Created attachment 1859556 [details] VM_OOM_debug_infos #2
See also: https://pagure.io/copr/copr/issue/2077
> (x) Can you do that for a trial ? Testing: https://pagure.io/fedora-infra/ansible/c/4fe6812fc5318e153ad553139948688d1b192c98?branch=main Can you please give it a try?
Thank you for the kernel knob overview; we will try to experiment with those as well if turning off systemd-oomd doesn't help.

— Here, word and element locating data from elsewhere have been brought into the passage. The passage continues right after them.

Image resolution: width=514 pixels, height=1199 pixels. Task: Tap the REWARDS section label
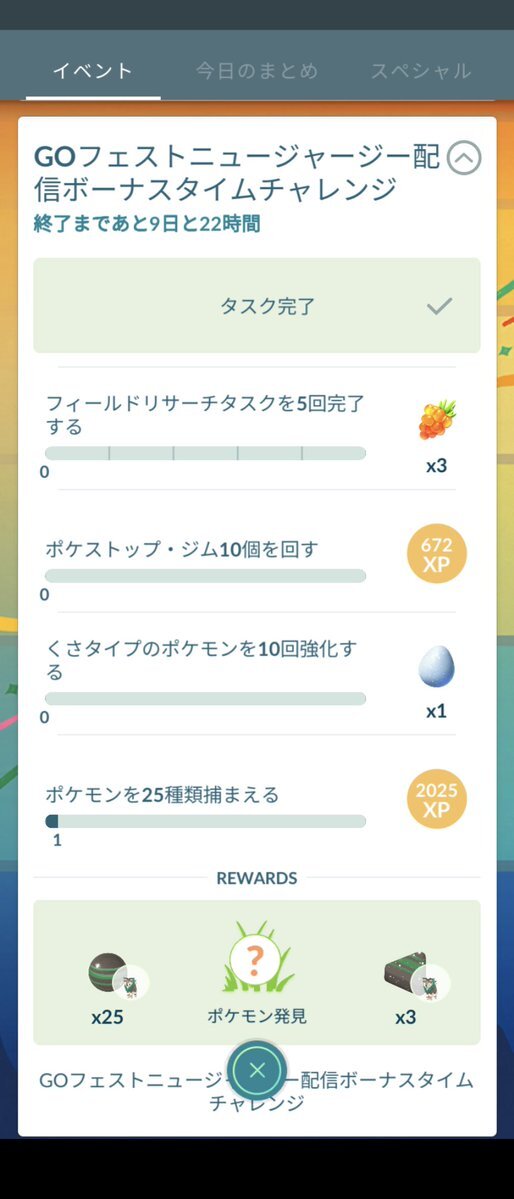[257, 878]
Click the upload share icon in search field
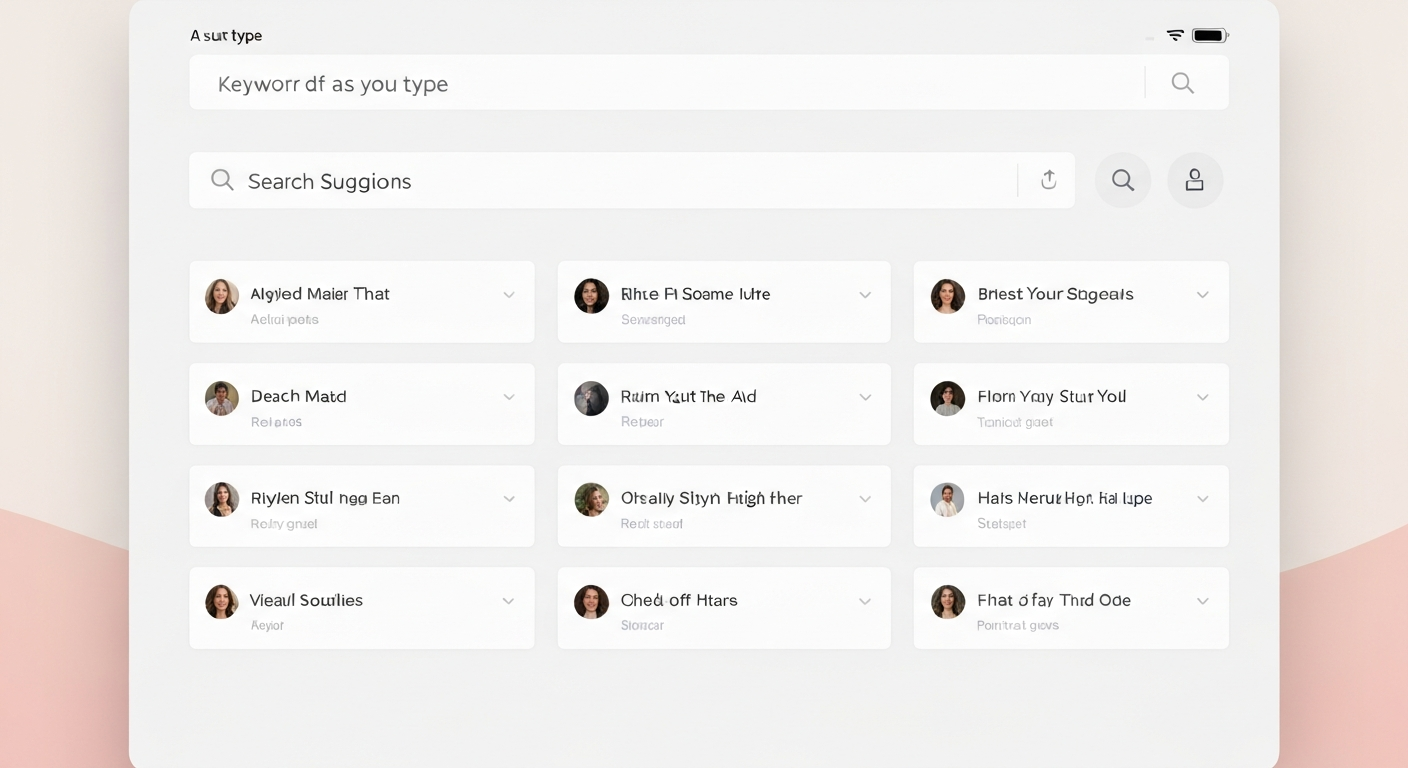The image size is (1408, 768). (1048, 180)
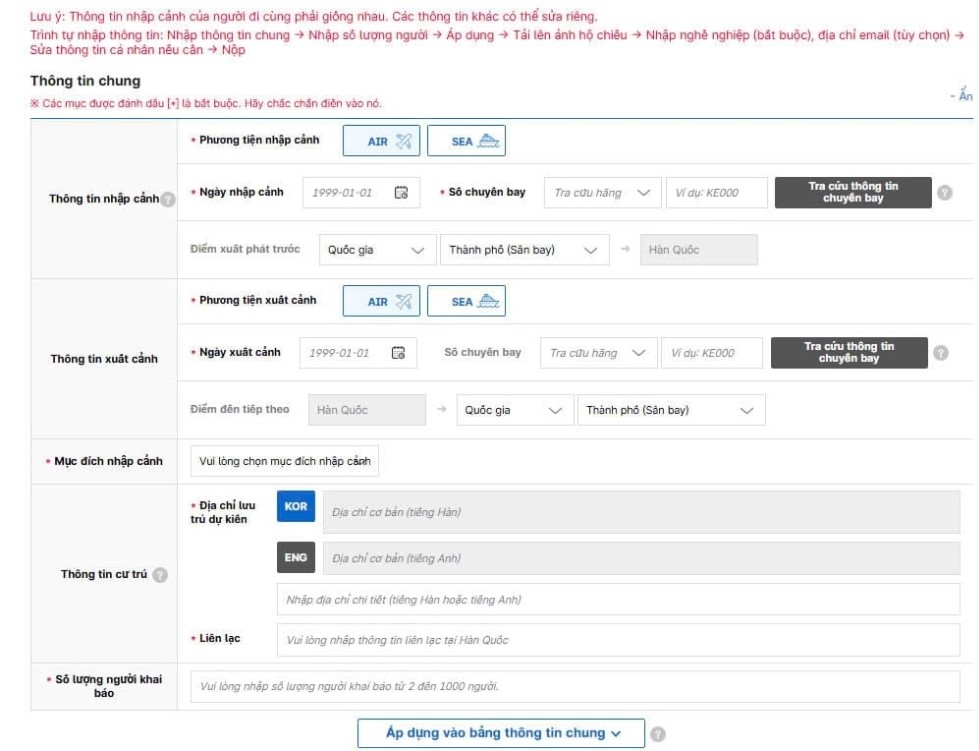
Task: Click help icon beside Áp dụng button
Action: pos(658,734)
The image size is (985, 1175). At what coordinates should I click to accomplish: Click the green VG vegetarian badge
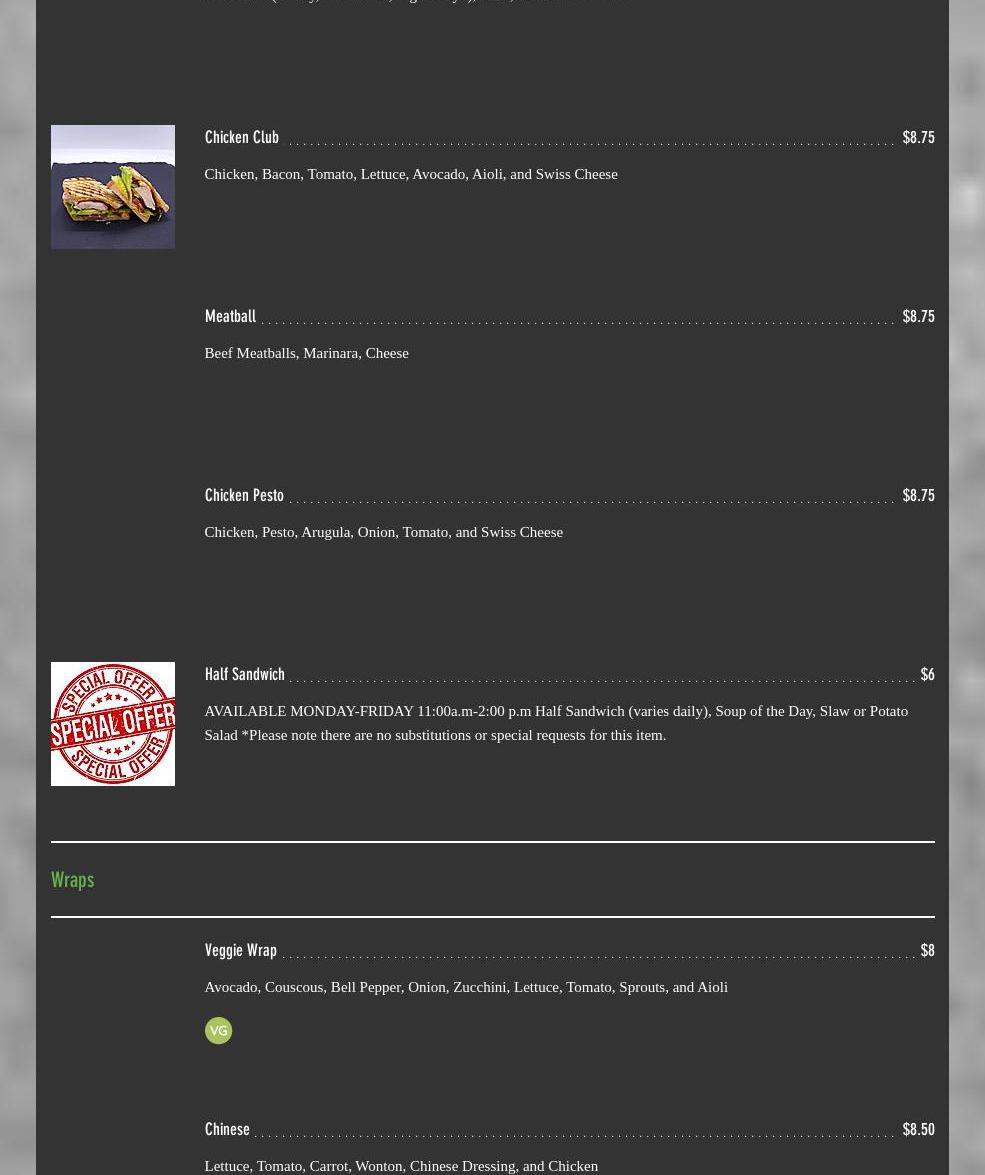click(218, 1030)
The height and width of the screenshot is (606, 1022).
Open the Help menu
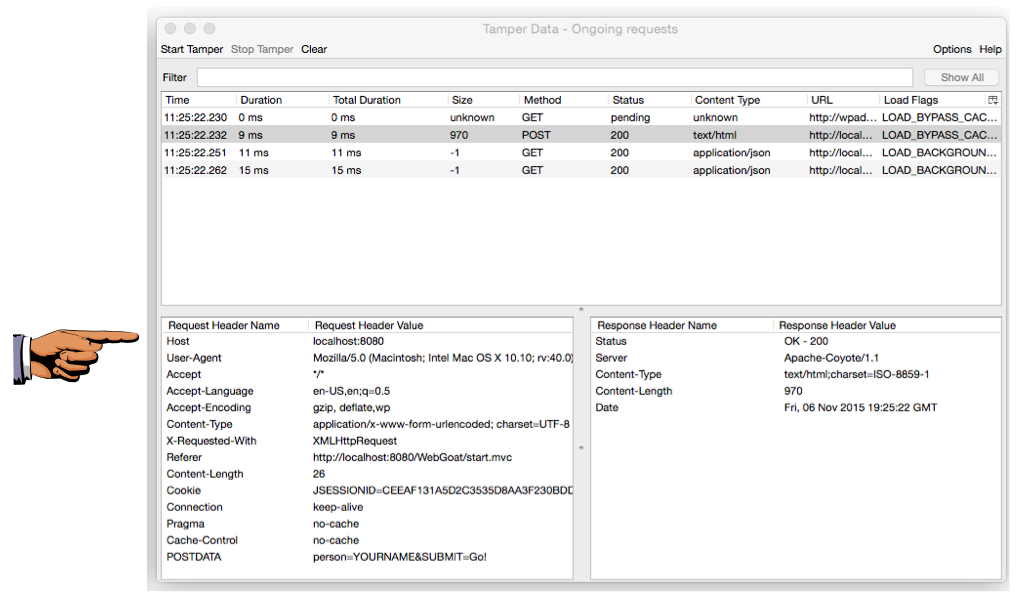[x=990, y=49]
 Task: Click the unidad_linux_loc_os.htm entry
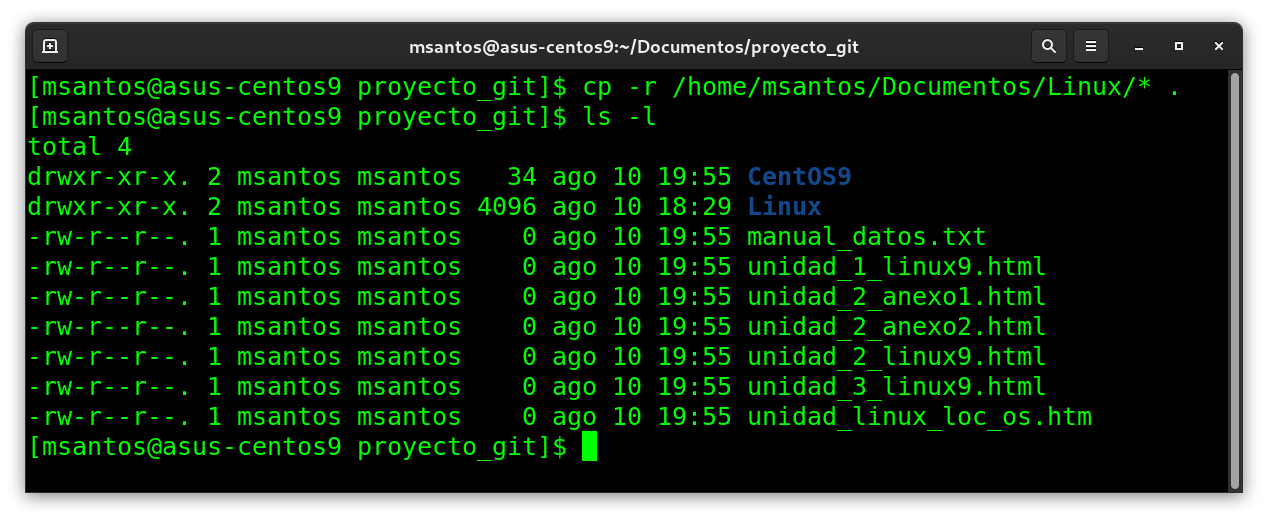[919, 417]
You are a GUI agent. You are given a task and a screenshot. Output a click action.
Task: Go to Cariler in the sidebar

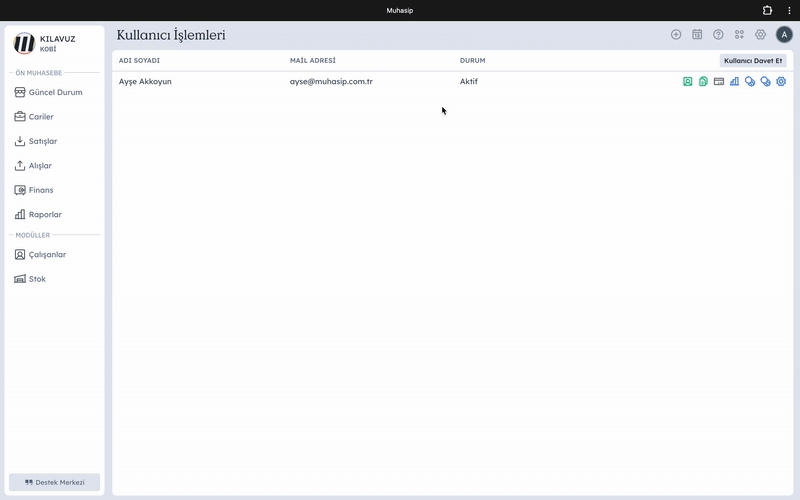coord(41,117)
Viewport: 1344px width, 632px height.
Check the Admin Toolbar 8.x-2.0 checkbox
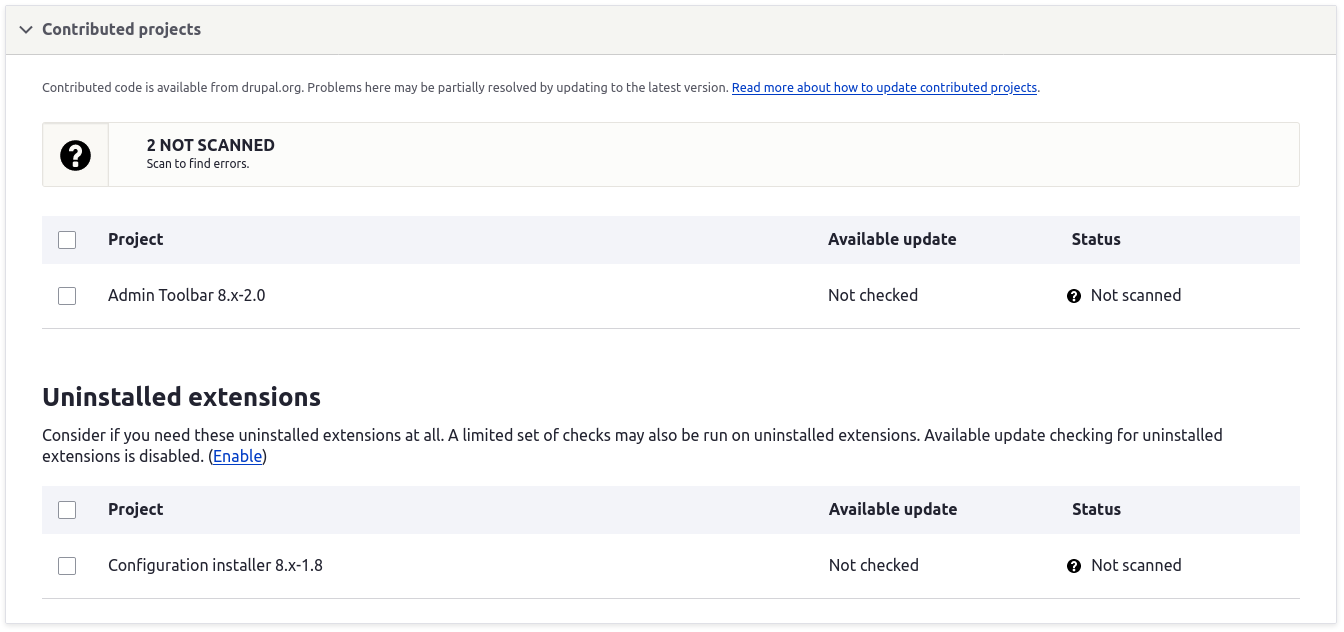click(x=67, y=296)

(In reply to Pavel Raiskup from comment #5) > > (x) Can you do that for a trial ? > > Testing: > https://pagure.io/fedora-infra/ansible/c/ > 4fe6812fc5318e153ad553139948688d1b192c98?branch=main Thank you Pavel ! > Can you please give it a try? (x) It keep failing by OOM, but the usual "terminated abruptly" (due to OOM as previously debugged) are not visible in dmesg-logs: Tested on tensorflow that relays on bazel (a java based buildsystem), that dies in early prep stage of the repo: 1. "terminated abruptly", killed by OOM, (no dmesg print was enabled): https://download.copr.fedorainfracloud.org/results/rezso/ML/fedora-rawhide-x86_64/03382595-tensorflow/builder-live.log.gz 2. just stale, probably OOM: https://download.copr.fedorainfracloud.org/results/rezso/ML/fedora-rawhide-x86_64/03382604-tensorflow/builder-live.log 3. just stale, probably OOM: https://download.copr.fedorainfracloud.org/results/rezso/ML/fedora-rawhide-x86_64/03382737-tensorflow/builder-live.log.gz 4. "terminated abruptly", but OOM related can't be seen in the subsequent dmesg print cmd: https://download.copr.fedorainfracloud.org/results/rezso/ML/fedora-35-x86_64/03384900-tensorflow/builder-live.log The OOM related messages can't be seen probably due to fact that systemd-oomd is stopped now. Conditions in .spec was just as for previous past ~10 successful builds. (x) Stopping systemd-oomd service would not be enough, here is my understanding on this: * stopping service itself does't disable kernel's OOM killing facility. * systemd-oomd is only a service that manages coredumps (store, compress, manage, logs). * systemd-oomd it only a service that is kind of "middleware" kernel<->disk dumps/logs. ---- I believe the next solution would be to tweak via /etc/sysctl.conf: * vm.overcommit_memory={1,2} & vm.overcommit_ratio=100 * or even disable the kernel oom-killer: vm.oom-kill=0
(x) In addition to previous comment #7, would add this more evident experiment to list: 5. Here is one with OOM killed (by kernel not systemd-oomd): https://download.copr.fedorainfracloud.org/results/rezso/ML/fedora-35-x86_64/03389229-tensorflow/builder-live.log Here a kernel side OOM is catched despite having a throttled bazel invokation "--jobs 2 --host_jvm_args=-Xmx1g --host_jvm_args=-Xms512m" (x) Also to complete my statement on "systemd-oomd" being "just (store, compress, manage, logs)": * systemd-oomd also have it's own ability to measure & **kill** processes _before_ kernel-OOM would kick-in. * in fact seems that systemd-oomd was introduced as a finer grained daemon in userspace compensating what OOM does (or _not_doing_properly_ !) in kernel space. * Investigated some details about: https://fedoraproject.org/wiki/Changes/EnableSystemdOomd --- So our problem seems related to kernel-OOM side rather than systemd-oomd one. The kernel side OOM may be disabled (and can leave systemd-oomd running in userspace), or we can change it's vm.* parameters as proposed.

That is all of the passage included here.